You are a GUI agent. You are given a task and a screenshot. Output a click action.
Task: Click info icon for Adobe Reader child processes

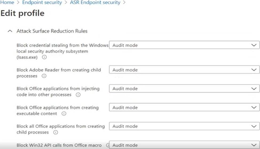click(44, 76)
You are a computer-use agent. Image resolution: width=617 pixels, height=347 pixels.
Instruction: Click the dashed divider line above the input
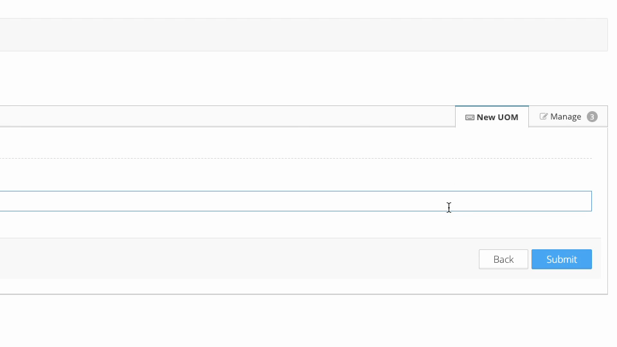pos(296,159)
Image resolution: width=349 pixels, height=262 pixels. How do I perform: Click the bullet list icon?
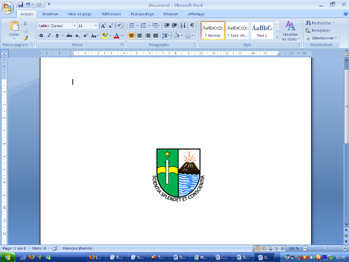coord(132,26)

= Work order =
Word for word, restate the lines from the line with "Task: Click info" through the last line of the entries, and nothing beyond them. Omit pictures.

= Output =
Task: Click info icon for Adobe Reader child processes

click(44, 76)
You are a computer-use agent. Image resolution: width=617 pixels, height=347 pixels.
Instruction: Click the dashed divider line above the input
pos(296,159)
Image resolution: width=349 pixels, height=262 pixels. How do I perform: Click the bullet list icon?
coord(132,26)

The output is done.